_文書本文_
ほとんどの場合、小児期に細菌がのどに感染して起こるリウマチ熱が原因となり、中年以降に僧帽弁狭窄症を引き起こす。リウマチ熱から20年以上経過すると、徐々に僧帽弁狭窄症が進行して症状が出現。最近では、抗生剤の使用などによって、僧帽弁狭窄症の頻度は少なくなっている。

■病態・発生機序
•僧帽弁口部の狭小化により左房から左室への血液の流入が障害され、左房負荷により左房は拡大し左房圧は上昇する。これにより、肺静脈圧および肺毛細血管から肺の間質、さらには肺胞へと漏出し、肺うっ血や肺水腫の状態となる。
•肺水腫の防御機構として、肺小動脈の収縮が生じて肺動脈圧は上昇し、肺高血圧、右心系への圧負荷が増大する。肺動脈圧の上昇から肺動脈弁逆流により右室が拡大する。右室の拡大と右心圧の上昇から三尖弁逆流(閉鎖不全)を招き右房は拡大する。最終的には右心不全へと進行する。
•左房拡大では、左房内の血液がうっ滞して血栓を形成しやすくなる。
•左房拡大、左房圧の上昇は、心房細動の原因ともなる。心房細動になると、血液のうっ滞は増強し血栓を形成しやすくなる。
•正常であれば、僧帽弁は面積として4~6cm2
•1.5cm2以下になると種々の臨床症状を呈するようになる。
•1cm2以下にまで小さくなった重症の場合は手術が必要。

データセットのレコード:
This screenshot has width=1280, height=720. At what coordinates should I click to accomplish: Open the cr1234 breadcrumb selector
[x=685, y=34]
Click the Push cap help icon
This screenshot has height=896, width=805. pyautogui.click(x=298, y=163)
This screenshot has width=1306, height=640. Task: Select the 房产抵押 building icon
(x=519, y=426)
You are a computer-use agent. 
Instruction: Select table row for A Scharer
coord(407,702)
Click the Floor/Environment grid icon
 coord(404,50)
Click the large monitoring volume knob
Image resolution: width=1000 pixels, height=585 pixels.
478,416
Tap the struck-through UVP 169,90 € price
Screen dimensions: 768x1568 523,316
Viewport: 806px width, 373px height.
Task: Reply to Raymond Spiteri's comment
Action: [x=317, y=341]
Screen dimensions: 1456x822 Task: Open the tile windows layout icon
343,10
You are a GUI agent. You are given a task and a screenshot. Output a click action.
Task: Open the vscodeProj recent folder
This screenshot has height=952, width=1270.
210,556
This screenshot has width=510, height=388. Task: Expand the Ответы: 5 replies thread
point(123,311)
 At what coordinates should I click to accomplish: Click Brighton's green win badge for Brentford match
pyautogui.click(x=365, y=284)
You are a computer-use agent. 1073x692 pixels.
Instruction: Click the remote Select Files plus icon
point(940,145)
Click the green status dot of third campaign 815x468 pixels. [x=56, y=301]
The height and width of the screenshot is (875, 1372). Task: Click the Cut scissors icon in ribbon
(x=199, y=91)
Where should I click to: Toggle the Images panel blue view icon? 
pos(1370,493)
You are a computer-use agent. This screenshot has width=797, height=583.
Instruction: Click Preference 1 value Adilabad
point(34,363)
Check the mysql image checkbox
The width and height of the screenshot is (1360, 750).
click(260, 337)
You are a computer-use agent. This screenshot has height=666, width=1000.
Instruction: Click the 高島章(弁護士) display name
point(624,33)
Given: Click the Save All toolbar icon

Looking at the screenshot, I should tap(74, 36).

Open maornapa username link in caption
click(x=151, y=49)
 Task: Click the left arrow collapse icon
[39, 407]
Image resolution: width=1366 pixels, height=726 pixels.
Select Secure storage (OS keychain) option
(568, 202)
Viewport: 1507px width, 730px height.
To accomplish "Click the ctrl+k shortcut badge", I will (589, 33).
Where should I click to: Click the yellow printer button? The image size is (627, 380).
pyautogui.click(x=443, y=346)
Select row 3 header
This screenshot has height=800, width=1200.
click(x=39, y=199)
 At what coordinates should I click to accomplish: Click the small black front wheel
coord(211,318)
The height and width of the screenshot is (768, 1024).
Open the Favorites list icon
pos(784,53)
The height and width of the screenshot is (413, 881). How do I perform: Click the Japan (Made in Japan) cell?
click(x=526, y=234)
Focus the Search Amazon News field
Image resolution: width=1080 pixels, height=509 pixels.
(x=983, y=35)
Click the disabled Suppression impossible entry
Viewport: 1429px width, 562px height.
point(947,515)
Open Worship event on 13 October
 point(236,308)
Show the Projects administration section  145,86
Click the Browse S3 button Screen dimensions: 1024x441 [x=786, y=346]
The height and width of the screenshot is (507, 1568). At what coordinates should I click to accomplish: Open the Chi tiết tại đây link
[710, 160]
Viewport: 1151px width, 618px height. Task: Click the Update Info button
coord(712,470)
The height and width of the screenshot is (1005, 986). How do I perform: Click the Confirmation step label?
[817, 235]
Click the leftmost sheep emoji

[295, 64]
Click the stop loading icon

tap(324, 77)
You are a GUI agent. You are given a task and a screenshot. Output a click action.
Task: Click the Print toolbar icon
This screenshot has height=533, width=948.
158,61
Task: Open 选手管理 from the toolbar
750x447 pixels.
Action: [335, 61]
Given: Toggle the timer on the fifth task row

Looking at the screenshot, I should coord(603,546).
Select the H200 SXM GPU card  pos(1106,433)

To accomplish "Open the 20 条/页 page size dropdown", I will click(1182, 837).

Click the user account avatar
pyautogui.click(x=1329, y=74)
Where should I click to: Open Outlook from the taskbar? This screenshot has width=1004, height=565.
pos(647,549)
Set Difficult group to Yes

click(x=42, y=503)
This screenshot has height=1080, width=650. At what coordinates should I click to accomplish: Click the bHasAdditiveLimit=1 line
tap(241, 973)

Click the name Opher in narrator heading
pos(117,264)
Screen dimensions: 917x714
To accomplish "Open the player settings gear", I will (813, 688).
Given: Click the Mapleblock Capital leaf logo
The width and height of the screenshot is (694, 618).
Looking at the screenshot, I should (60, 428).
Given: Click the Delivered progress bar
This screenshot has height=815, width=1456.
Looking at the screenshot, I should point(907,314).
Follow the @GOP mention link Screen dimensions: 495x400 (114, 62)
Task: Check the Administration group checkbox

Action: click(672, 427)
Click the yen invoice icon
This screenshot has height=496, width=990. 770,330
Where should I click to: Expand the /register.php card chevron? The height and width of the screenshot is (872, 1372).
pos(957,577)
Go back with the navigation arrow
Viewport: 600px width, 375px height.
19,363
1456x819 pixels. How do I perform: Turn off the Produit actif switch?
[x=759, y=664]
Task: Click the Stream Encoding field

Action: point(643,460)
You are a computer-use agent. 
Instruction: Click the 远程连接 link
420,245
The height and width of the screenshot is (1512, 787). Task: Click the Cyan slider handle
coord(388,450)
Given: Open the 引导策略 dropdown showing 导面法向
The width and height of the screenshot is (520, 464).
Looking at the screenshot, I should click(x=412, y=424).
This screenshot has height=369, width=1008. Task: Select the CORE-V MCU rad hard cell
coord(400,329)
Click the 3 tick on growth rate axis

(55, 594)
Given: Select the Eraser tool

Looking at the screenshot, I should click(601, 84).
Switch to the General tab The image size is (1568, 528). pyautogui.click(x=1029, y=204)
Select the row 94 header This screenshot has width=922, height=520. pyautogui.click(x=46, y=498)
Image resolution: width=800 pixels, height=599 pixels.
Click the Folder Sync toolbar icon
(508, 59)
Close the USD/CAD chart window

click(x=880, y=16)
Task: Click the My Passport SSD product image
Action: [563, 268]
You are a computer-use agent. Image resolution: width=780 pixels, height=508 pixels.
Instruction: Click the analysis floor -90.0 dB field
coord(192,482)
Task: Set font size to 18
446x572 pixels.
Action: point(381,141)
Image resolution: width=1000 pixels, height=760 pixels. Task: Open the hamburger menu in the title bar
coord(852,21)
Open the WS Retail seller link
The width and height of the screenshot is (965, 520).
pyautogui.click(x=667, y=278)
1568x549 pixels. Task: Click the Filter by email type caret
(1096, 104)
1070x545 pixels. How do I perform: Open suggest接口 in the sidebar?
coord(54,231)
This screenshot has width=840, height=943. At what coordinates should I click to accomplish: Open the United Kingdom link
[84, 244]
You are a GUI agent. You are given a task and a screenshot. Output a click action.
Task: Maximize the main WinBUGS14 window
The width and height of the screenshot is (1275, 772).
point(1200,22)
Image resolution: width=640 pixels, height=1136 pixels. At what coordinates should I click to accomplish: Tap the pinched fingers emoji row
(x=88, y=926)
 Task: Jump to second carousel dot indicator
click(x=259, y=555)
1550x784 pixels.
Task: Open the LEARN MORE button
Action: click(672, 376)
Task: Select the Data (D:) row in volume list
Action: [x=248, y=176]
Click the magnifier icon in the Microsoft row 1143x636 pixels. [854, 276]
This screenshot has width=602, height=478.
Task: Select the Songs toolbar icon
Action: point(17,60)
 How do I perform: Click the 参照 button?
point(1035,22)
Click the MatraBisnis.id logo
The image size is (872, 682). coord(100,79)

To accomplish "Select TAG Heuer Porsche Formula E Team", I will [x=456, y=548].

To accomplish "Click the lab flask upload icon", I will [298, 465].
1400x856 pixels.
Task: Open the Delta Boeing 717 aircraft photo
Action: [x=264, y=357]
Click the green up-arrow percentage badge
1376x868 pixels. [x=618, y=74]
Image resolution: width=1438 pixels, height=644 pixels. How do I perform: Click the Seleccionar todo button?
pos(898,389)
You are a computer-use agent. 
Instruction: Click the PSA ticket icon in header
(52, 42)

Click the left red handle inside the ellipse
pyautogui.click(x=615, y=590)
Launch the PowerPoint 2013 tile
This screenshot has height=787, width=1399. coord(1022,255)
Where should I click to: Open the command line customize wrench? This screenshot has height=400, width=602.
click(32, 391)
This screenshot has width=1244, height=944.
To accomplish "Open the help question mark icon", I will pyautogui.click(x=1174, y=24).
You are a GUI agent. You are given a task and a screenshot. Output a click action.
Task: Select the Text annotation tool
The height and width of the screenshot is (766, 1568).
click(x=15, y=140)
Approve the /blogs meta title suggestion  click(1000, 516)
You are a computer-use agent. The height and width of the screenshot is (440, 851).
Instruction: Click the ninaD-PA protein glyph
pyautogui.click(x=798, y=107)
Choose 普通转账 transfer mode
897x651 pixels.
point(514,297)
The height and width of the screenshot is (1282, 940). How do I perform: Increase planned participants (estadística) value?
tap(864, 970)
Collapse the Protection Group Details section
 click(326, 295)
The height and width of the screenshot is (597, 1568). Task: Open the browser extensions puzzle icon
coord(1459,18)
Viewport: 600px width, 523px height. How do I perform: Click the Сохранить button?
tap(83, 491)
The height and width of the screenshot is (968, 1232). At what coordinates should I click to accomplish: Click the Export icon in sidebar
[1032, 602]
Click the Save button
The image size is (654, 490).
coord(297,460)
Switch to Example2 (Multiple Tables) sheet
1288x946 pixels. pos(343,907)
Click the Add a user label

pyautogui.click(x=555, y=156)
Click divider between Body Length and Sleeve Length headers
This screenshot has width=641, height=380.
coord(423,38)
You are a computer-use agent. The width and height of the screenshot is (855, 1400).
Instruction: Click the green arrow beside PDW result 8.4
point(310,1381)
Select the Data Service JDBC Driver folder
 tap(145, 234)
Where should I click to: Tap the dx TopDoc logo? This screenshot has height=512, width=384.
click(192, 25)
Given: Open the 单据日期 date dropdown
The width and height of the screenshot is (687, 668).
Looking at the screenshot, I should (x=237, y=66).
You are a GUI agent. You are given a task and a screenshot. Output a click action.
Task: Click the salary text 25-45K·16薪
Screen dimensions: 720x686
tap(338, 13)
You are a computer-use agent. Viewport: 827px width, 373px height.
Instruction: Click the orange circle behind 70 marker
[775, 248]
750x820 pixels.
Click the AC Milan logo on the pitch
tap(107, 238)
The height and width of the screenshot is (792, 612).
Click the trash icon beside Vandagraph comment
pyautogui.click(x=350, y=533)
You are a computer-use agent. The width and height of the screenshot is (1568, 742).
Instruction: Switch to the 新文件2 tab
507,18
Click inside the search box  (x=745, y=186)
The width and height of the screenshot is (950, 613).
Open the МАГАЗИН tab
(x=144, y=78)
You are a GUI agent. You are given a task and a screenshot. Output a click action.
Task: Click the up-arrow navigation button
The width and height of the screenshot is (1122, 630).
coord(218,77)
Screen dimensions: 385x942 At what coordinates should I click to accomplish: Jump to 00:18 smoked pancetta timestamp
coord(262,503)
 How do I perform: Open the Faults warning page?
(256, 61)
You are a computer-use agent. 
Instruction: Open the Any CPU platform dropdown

_作業内容_
1/ 僧帽弁狭窄症に関する文書では、左房が拡大すると左房内の血液にどのような変化が起こるとされていますか。
2/ 僧帽弁狭窄症に関する文書の最後の文を引き継ぎ、その続きを書いてください。

_解答例_
1/ 血液がうっ滞し、血栓を形成しやすくなります。

2/
■症状
慢性の左房負荷に関連した症状が出現
心不全症状:肺うっ血による咳嗽、労作時息切れ、喘鳴、呼吸困難などの左心不全の症状が主。二次性の肺高血圧、三尖弁閉鎖不全が生じると、頸静脈怒張、肝腫大、顔面や下腿の浮腫などの右心不全症状が出現。心拍出量の低下による、倦怠感や易疲労感も生じる。
•左房負荷によって心房細動が生じることが多い。頻脈性心房細動は心不全の原因にもなる。
•心房細動では血栓を形成しやすいため、全身の塞栓症(脳梗塞、心筋梗塞、腎梗塞、末梢動脈閉塞など)を生じる。

■検査と診断
a. 聴診:Ⅰ音の亢進、Ⅱ音直後の僧帽弁解放音(opening snap;OS)、心尖部での低調性の拡張期雑音(拡張期ランブル)が特徴的
b. 胸部X線:左房拡大を反映し、左第3弓突出、右第2弓の二重陰影、気管分岐角の開大などを示す。心不全状態であれば、肺うっ血、胸水貯留などを伴う。
C. 心電図:経過の長い例ではほとんどが、心房細動を呈する。洞調律例では、左房負荷として第Ⅰ•Ⅱ誘導で幅広い二峰性のP波(僧帽性P波)および胸部誘導(V1)で後半の陰性部分の大きい二相性P波が特徴的所見である。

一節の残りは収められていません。